The IRS states that an employer’s payment of taxes that should have been withheld in a prior year does not create additional wages to the employee for the prior year.
Further, if the employer deducts the employee FICA tax from other remuneration paid to the employee (or otherwise collects the amount from the employee), the payment of employee FICA tax by the employer is not additional compensation to the employee in 2018.
However, if the employer does not seek repayment of the employee FICA tax from the employee, the employer’s payment of employee FICA tax in 2018 (without collecting the amount from the employee) is additional wages to the employee when paid in 2018 and is subject to employment taxes.
Question of the Month
Q. Under the ACA, if an employer’s size grows, when does the employer need to offer coverage and report on coverage offered?
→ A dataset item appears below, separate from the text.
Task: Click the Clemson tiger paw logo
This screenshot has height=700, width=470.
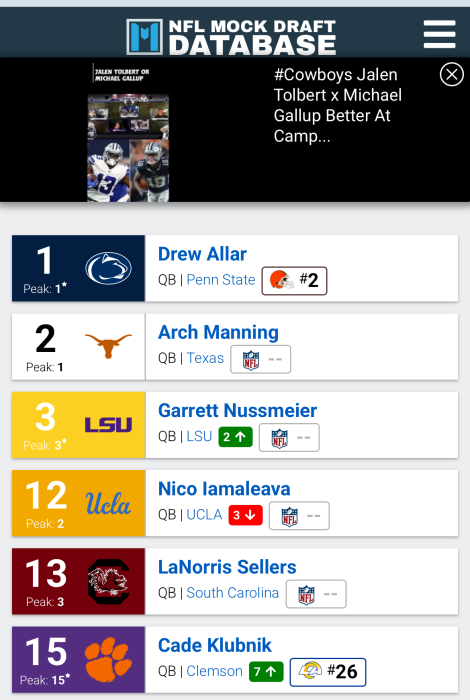Action: [x=108, y=659]
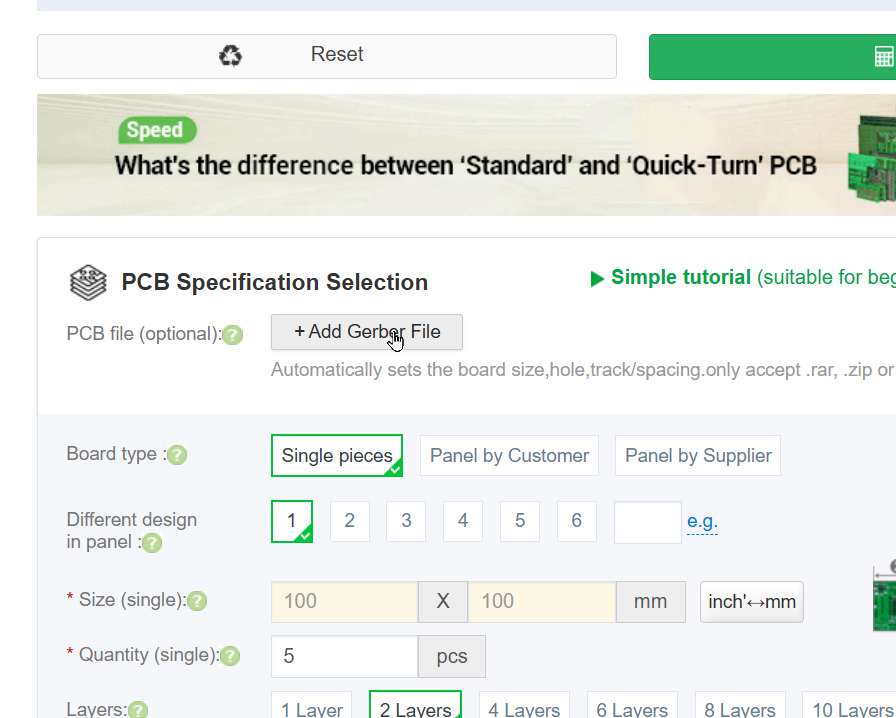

A. If the employer employs an average of at least 50 full-time or full-time equivalent employees during calendar year 2018, then it would make offers of coverage in 2019, and report in 2020 on its offers of coverage made in 2019.
The applicable large employer determination is a three-year cycle. For example, an employer’s size, calculated at the conclusion of 2018 determines its obligations for 2019, which it reports on in 2020.
If 2018 is the first time that a company is an applicable large employer, then the company will have until April 1, 2019, to offer coverage. If the company has individuals who are currently full-time employees and the company offers a group health plan, then the company must offer coverage to those full-time employees on January 1, 2019.